In 1996, Gregory Maguire published Wicked: The Life and Times of the Wicked Witch of the West, a revisionist telling of the story of Oz and the Wicked Witch. It was an unsettling, captivating story and is currently the basis for top-selling show on Broadway by the same name.
It was a commercial and critical success, to say nothing of a creative undertaking, but diehard lovers of L. Frank Baum still found it difficult to swallow someone else’s Oz. Oz is a fictional location, so, as hard as it can be to digest an alternate rendition of a magical locale, it can even be more disconcerting to read a patented version of an actual place. Mr. Timothy by Louis Bayard, reinvents Charles Dickens’ London from A Christmas Carol, and the result can be as wild, as well as disconcerting, as somebody retelling an Annie Hall, for instance, where everyone in 1970s New York is well adjusted, optimistic and concerned about the welfare of others. An interesting idea, but is it believable?

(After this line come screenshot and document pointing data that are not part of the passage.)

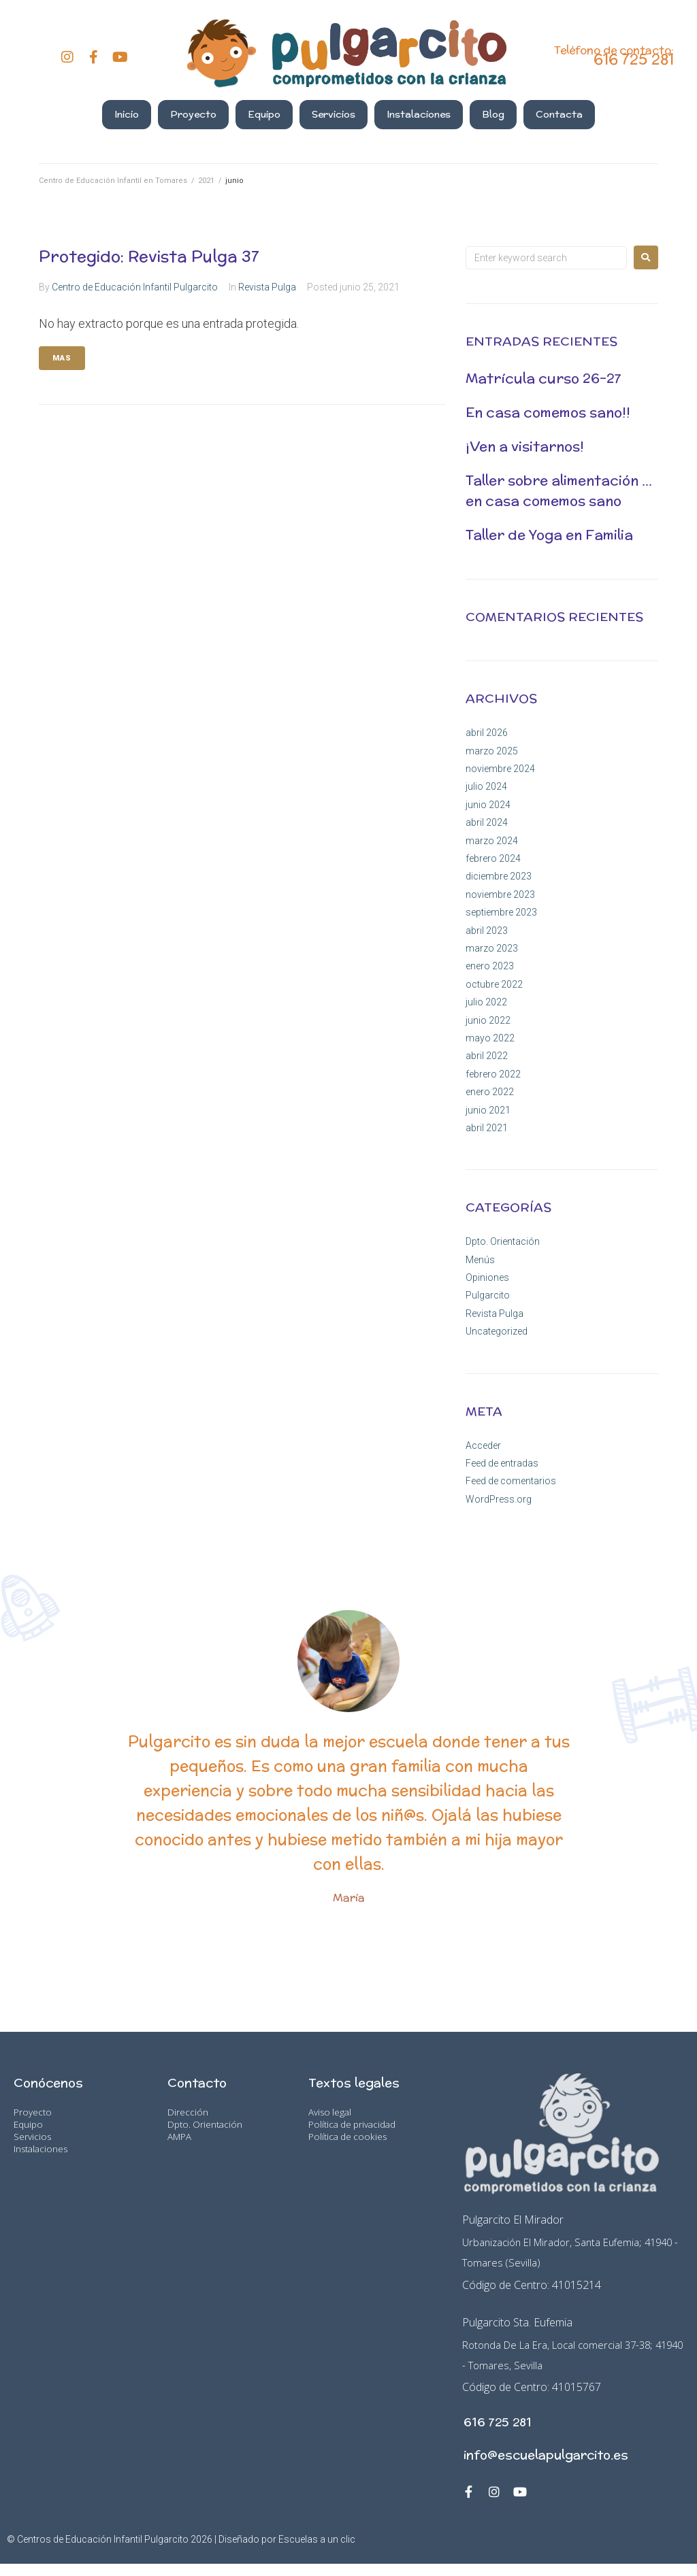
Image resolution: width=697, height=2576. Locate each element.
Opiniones (487, 1277)
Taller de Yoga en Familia (549, 534)
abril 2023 (487, 930)
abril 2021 (487, 1127)
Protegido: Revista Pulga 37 (149, 256)
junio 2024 (488, 804)
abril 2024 (487, 822)
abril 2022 (487, 1055)
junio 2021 (488, 1110)
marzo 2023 (492, 948)
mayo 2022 (490, 1038)
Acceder (483, 1445)
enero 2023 (490, 965)
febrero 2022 (493, 1074)
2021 (206, 180)
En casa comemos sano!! (548, 412)
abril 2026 (487, 732)
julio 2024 (486, 786)
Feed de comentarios (511, 1480)
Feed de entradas (502, 1463)
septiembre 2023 (501, 912)
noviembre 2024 (500, 768)
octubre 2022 (494, 984)
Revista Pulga (267, 287)
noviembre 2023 (500, 894)
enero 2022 (490, 1091)
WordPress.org (499, 1499)
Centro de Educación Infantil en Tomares (113, 180)
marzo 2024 (492, 840)
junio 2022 (488, 1020)
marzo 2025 (492, 751)
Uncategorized (497, 1331)
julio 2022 (486, 1002)
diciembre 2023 (499, 876)
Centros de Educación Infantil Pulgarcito (103, 2552)
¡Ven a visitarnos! (525, 446)
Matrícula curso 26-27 (543, 378)
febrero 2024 (493, 858)
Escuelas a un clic (316, 2552)
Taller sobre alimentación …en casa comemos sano (559, 490)
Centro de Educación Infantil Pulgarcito (135, 287)
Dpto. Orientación (503, 1241)
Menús (480, 1259)
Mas (61, 358)
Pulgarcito (488, 1295)
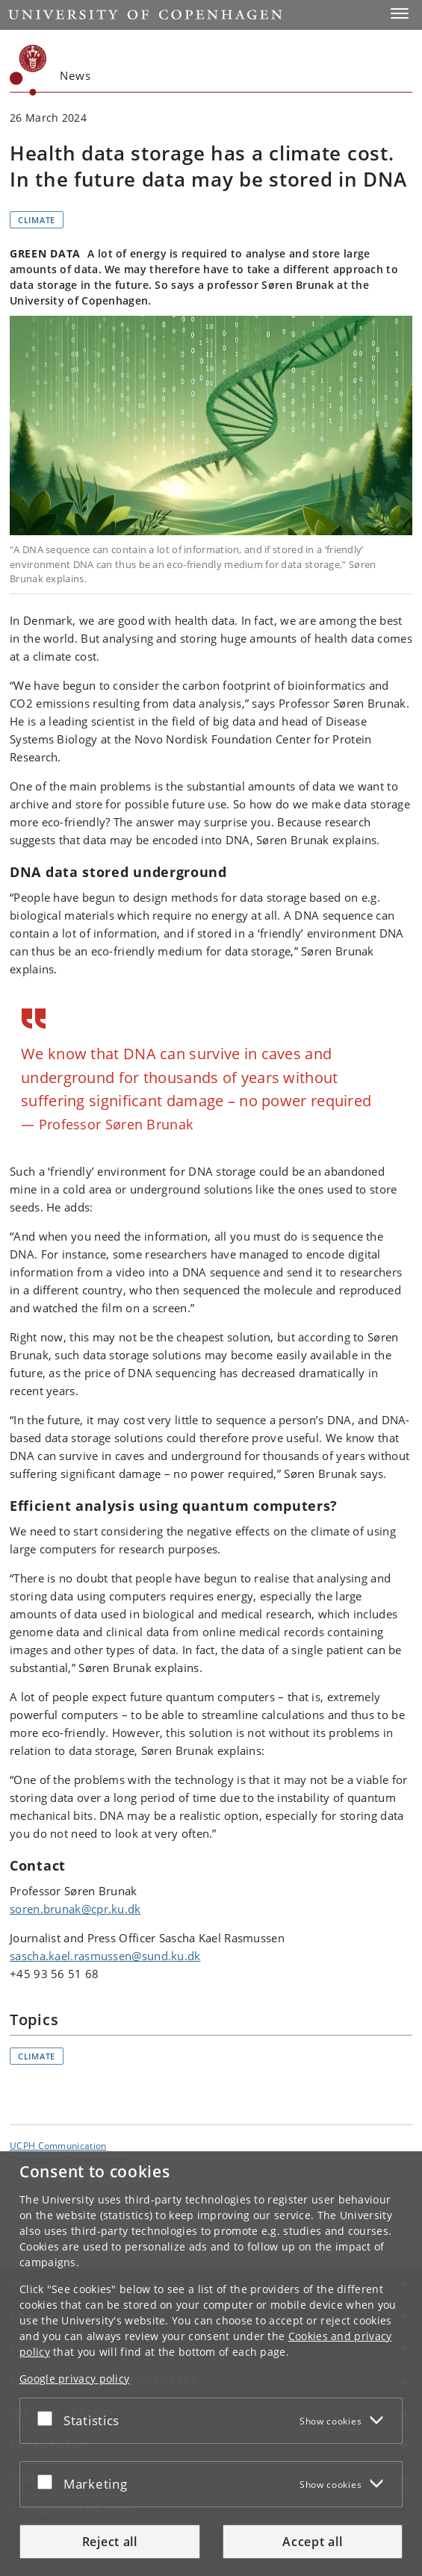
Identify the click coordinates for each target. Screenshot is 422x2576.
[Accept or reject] (48, 2418)
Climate (36, 219)
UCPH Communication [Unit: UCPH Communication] (58, 2145)
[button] (400, 13)
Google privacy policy (74, 2378)
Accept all (312, 2541)
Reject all (109, 2541)
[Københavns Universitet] (28, 70)
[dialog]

In Wicked, the stories of Oz were retold through the eyes of the Wicked Witch of the West, Elphaba. In Mr. Timothy the pivotal character in question is Mister “God Bless Us, Every One,” the formerly adorable, tragically crippled Tiny Tim Cratchit. Tiny Tim is all grown up now, a man in his early twenties who walks with a noticeable limp, but who isn’t the pitiful child we remember. He lives in a brothel and still depends on his Great Uncle N, known to the rest of us as Ebenezer, for money. Ebenezer is a shadowy, benevolent character in the novel, who apparently has become content with his old age to live in a dusty state of perpetual Christmas and hand out bits of advice to Tim. It’s hard to believe that this is the man whose cold heart summoned not one, but three ghosts to scare him into good will and who inspired hundreds of retellings of the tale, featuring everyone from Muppets to Scrooge Cluck to Bill Murray. Tim’s father, Bob Cratchit, has recently passed away and his son has a hard time moving on with his life. He doesn’t appear to do much other than teach reading to the proprietress of the brothel, troll for dead bodies in the river, beg money from his uncle and encounter visions of his father on the London streets.

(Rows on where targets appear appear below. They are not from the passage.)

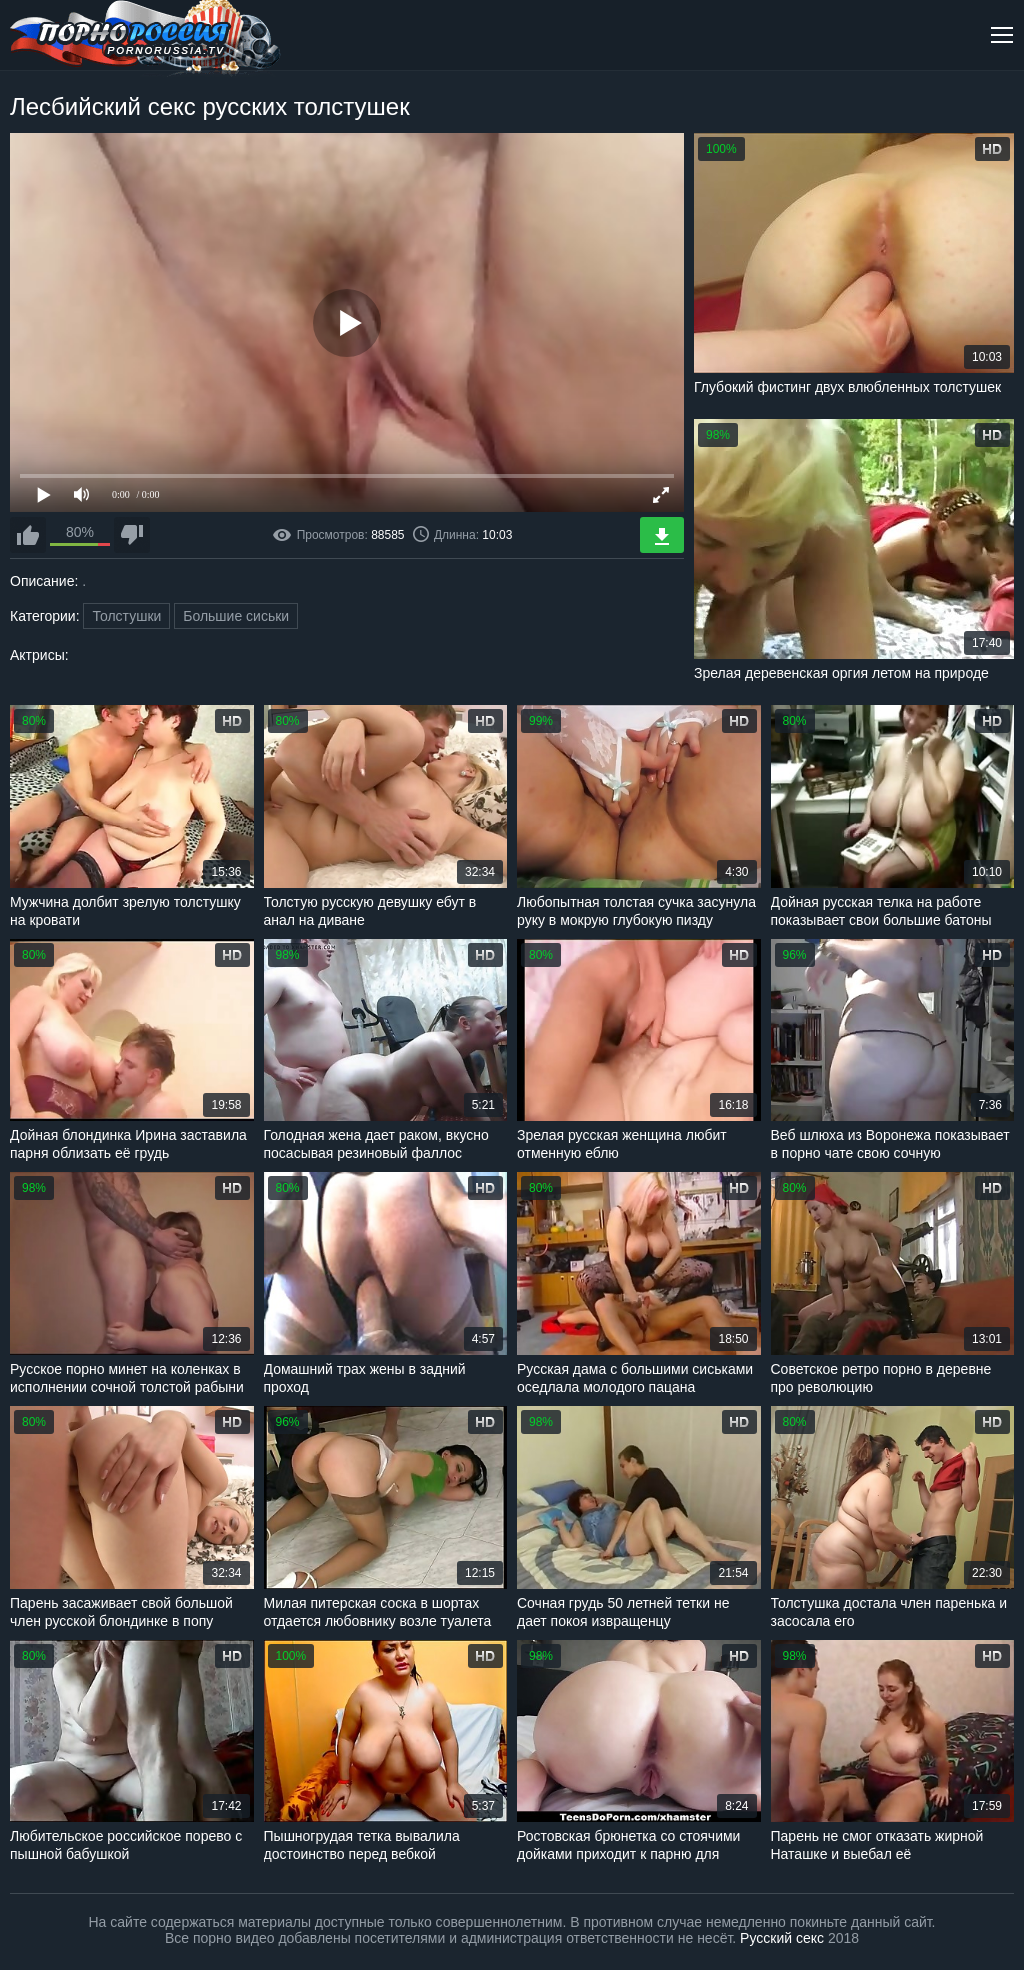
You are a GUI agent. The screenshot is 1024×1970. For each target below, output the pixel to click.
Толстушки (126, 616)
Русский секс (782, 1938)
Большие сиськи (236, 616)
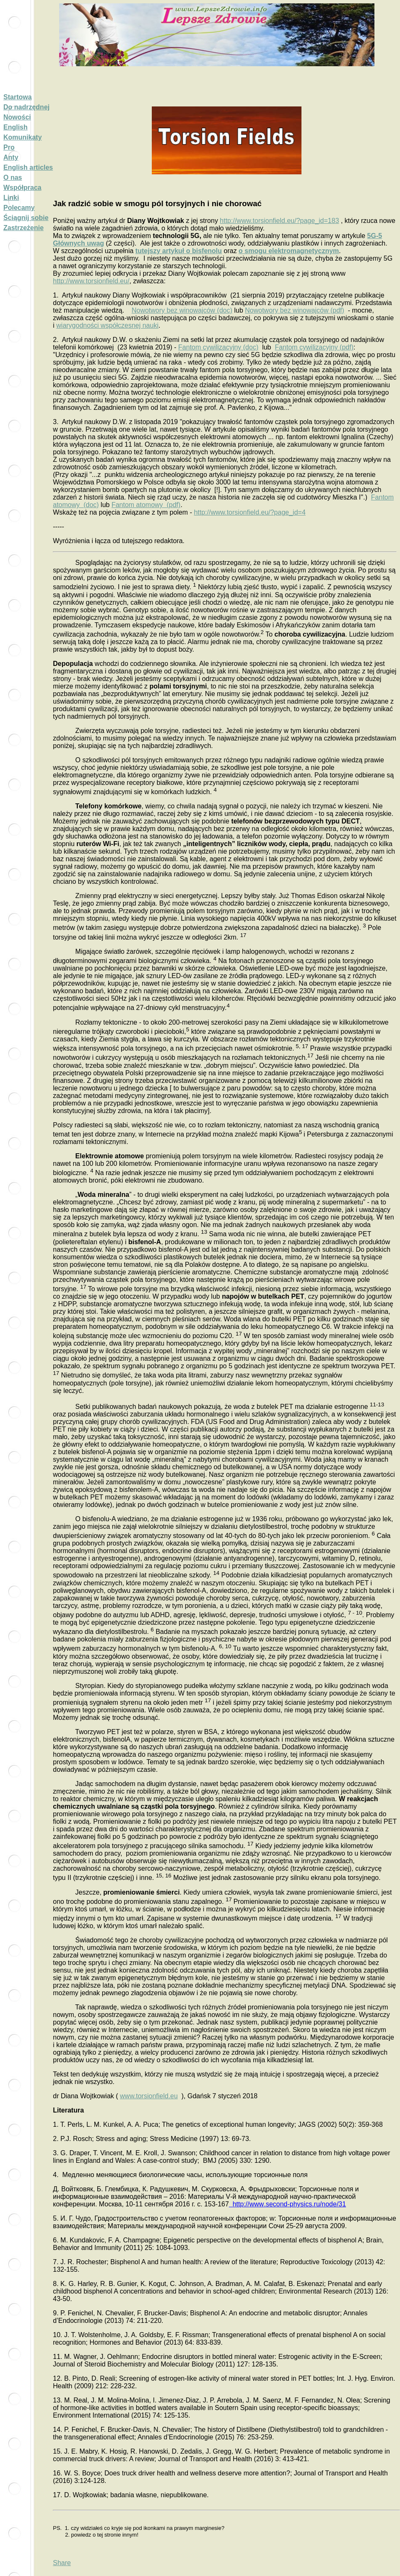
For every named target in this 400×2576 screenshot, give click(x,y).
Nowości (17, 117)
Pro (9, 147)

And what London streets they are! Bayard has read up on his history of Dickens-era London to the point where he possibly knows too much. Is there such a thing as an excess of detail or too much loyalty to form? Tim’s protégé, for instance, a young boy named Colin the Melodious, is a street urchin who bears a strong resemblance to The Artful Dodger from Dickens’ Oliver Twist, and who seems to be drawn mostly from clichés of impudence and false cap-doffing formality masking boyish sensitivity. The city, meanwhile, reads like the set for a movie. “I do recall strolling quite merrily down Charring Cross Road and stopping before a padding-ken in Seven Dials and decided that I here I would stay the night,” Tim muses to himself. It seems that Tim ought to start a new life for himself as a travel guide author.
Tim’s life is shaken up when the underbelly of London is seized upon by a mysterious character taken to branding and then killing young girls. Tim then encounters Philomela, a young Italian girl in danger of joining her peers. The story then takes several turns which head into a world which seems more Anne Rice than Charles Dickens. Gothic murder, perversity and deception take over, culminating in several climaxes that nearly tax the reader in their extravagant danger.

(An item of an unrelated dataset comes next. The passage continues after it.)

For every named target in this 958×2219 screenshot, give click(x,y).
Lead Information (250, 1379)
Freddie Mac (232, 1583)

Not that the grisliness and drama are bad. After all, when an author like Bayard decides to spin off an old standard, the author is free to do what he likes, and the results can be impressive and page turning. What is never really revealed, however, is why Tim Cratchit makes the transformation from a semi-loser into a freelance detective. Occasionally, too, Tim’s voice is less 19th century London and more League of Extraordinary Gentlemen. When our hero receives a calling card from the insidious Lord Griffyn, reading “presents his compliments,” Tim glowers to himself: “Just so. Mr. Timothy Cratchit is about to send his compliments right back.”
Bayard’s effort is admirable in its creativity, but while nothing should be truly sacred in literature, it may have been too big an undertaking to add a postscript on to the seemingly legendary Dickens tale, and Bayard seems to find a difficulty in striking a balance between adapting and distancing himself from Dickens. A Christmas Carol was a story of transformation, as Scrooge started as one of the most hateful men in literature to the honorary spirit of Christmas. Bayard seems reluctant to give his characters as much diversity of character. Tim interrupts his adventures to compose mental missives to his dead father, which tend to slow the book since we have never been told why exactly Tim cannot get over his father’s death. The good guys are good and the bad guys bad, and it would have been a deeper read, for instance, to find out why “You may plunge a dagger through [Lord Griffyn], drive it straight to the other side—you will find nothing to kill.” While Bayard’s idea is laudable, perhaps his book would be a better read if its story was written without the allusion to Dickens, so Bayard can be judged on his own without Tim, and Tim can be judged without his father or uncle.